Load only a part of the network with pretrained weights

Hi, I am working with an 8 layers CNN. I have already trained it and I have the weights (model0.pth) . Now, I want to add two more layers to my initial network so I will have 10 layers in total. However, in the training I want to initialize the the first 8 layers with my pretrained weights of model0.pth. And initialize the rest of the layers randomly.
Can you please tell me if this can be done using Pytorch and if yes how?
Thank you in advance for your help.

1 Like

Hi,

For this, there are different approaches but personally, I would create a class on top of previously defined model which you have weights for. Then add any other layers as another sequential to the new defined model.
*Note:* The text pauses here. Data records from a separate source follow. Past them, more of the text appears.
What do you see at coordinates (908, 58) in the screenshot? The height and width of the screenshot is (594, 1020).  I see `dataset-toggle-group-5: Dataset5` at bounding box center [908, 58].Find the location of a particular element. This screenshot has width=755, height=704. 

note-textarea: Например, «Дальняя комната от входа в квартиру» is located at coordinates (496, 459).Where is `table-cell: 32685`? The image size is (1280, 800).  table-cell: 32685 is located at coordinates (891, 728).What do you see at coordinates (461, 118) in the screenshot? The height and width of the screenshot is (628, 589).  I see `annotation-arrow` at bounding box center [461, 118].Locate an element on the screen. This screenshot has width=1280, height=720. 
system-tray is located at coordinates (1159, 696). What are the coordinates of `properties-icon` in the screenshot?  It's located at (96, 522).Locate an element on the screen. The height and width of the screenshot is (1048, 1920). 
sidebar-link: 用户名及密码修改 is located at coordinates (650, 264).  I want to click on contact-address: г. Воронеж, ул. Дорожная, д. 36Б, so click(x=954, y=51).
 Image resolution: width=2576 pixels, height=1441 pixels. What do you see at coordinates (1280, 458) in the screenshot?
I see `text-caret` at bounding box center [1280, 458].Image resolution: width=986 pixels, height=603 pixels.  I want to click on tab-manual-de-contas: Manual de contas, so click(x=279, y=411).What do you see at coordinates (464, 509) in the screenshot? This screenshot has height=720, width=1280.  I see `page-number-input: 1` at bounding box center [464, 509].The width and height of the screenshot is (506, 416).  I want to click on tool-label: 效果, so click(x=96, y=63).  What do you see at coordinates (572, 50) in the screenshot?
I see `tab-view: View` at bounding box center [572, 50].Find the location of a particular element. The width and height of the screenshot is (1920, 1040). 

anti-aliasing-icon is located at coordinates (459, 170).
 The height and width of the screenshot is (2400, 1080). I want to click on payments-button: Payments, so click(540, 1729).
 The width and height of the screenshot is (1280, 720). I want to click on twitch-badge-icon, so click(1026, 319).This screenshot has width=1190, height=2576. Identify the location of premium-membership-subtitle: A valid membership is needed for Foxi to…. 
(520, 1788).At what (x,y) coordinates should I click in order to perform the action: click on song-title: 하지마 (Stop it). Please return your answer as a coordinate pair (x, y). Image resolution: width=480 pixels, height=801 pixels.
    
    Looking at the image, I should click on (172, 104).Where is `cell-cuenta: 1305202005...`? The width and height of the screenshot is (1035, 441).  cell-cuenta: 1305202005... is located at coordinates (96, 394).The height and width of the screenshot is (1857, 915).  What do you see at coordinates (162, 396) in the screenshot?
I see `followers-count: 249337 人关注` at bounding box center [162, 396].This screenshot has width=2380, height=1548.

Something like this:

pretrained = torchvision.models.alexnet(pretrained=True)
class MyAlexNet(nn.Module):
    def __init__(self, my_pretrained_model):
        super(MyAlexNet, self).__init__()
        self.pretrained = my_pretrained_model
        self.my_new_layers = nn.Sequential(nn.Linear(1000, 100),
                                           nn.ReLU(),
                                           nn.Linear(100, 2))
    
    def forward(self, x):
        x = self.pretrained(x)
        x = self.my_new_layers(x)
        return x

my_extended_model = MyAlexNet(my_pretrained_model=pretrained)
my_extended_model

# here is the structure

MyAlexNet(
  (pretrained): AlexNet(
    (features): Sequential(
      (0): Conv2d(3, 64, kernel_size=(11, 11), stride=(4, 4), padding=(2, 2))
      (1): ReLU(inplace=True)
      (2): MaxPool2d(kernel_size=3, stride=2, padding=0, dilation=1, ceil_mode=False)
      (3): Conv2d(64, 192, kernel_size=(5, 5), stride=(1, 1), padding=(2, 2))
      (4): ReLU(inplace=True)
      (5): MaxPool2d(kernel_size=3, stride=2, padding=0, dilation=1, ceil_mode=False)
      (6): Conv2d(192, 384, kernel_size=(3, 3), stride=(1, 1), padding=(1, 1))
      (7): ReLU(inplace=True)
      (8): Conv2d(384, 256, kernel_size=(3, 3), stride=(1, 1), padding=(1, 1))
      (9): ReLU(inplace=True)
      (10): Conv2d(256, 256, kernel_size=(3, 3), stride=(1, 1), padding=(1, 1))
      (11): ReLU(inplace=True)
      (12): MaxPool2d(kernel_size=3, stride=2, padding=0, dilation=1, ceil_mode=False)
    )
    (avgpool): AdaptiveAvgPool2d(output_size=(6, 6))
    (classifier): Sequential(
      (0): Dropout(p=0.5, inplace=False)
      (1): Linear(in_features=9216, out_features=4096, bias=True)
      (2): ReLU(inplace=True)
      (3): Dropout(p=0.5, inplace=False)
      (4): Linear(in_features=4096, out_features=4096, bias=True)
      (5): ReLU(inplace=True)
      (6): Linear(in_features=4096, out_features=1000, bias=True)
    )
  )  # till here corresponds to AlexNet's original implementation
  (my_new_layers): Sequential(
    (0): Linear(in_features=1000, out_features=100, bias=True)
    (1): ReLU()
    (2): Linear(in_features=100, out_features=2, bias=True)
  )
)

Bests

5 Likes

Thank you very much ! that was so helpful ! :slight_smile:

Really helpful, thanks for sharing!!